Tool to check what alternate allele is dominant across samples per line of the VCF file.
2
0
Entering edit mode
3.0 years ago
halo22 ▴ 290

Hello All,

I am very new to WGS analysis. I have a multisample VCF file that I have annotated using snpEFF. I wanted to see if I can find what alternate alleles are conserved between samples for each genomic location. For eg: Chr1 pos: 1001, has a reference A and the alternate allele seen are T, AAT, TTT, AA and there are 10 samples. I want to count what samples have TTT, AA and so on. This way I can understand what allele is dominant across samples for each position.

All help is appreciated

Thanks.

next-gen WGS • 831 views
0
Entering edit mode
3.0 years ago
Carambakaracho ★ 3.1k

I made very good experiences with the bioconductor vcfR package.

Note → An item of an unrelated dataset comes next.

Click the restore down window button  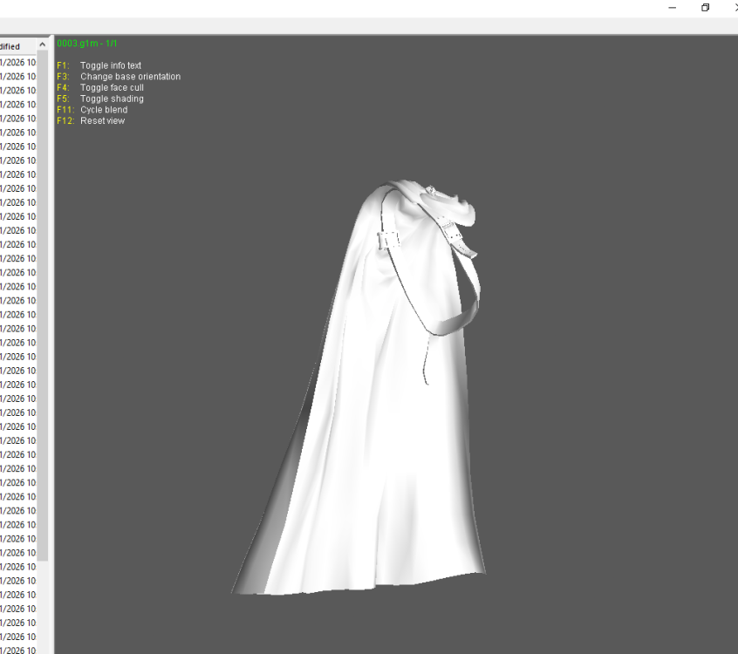(705, 8)
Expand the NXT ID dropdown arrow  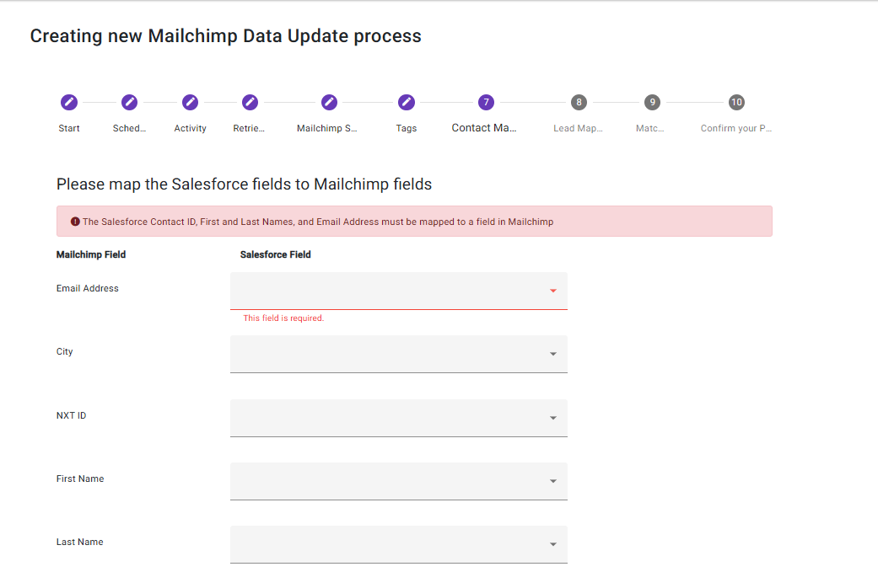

In case you're new to R, too and this is a one-off project, there's nothing wrong to just use Excel and multiple text-to-column operations to split the data (provided your machine is powerful enough to handle it). It's a bit tedious, but the learning curve is less steep

0
Entering edit mode

there's nothing wrong to just use Excel

1
Entering edit mode

:-D damn it, I got the excel shame AND didn't realise the thread was 20 days old.

@halo22 you better not use my excel advise and try to hire with Pierre I guess.

@pierre or anyone as this is most likely irrelevant for the OP anyway, does biostars feature strikeout markdown?

Cheers

0
Entering edit mode

Thank you, guys! I wrote my own to get this done.

0
Entering edit mode
3.0 years ago

plink2 --vcf <VCF path> --freq counts

gets this information for you. (Remove 'counts' if you want proportions instead.)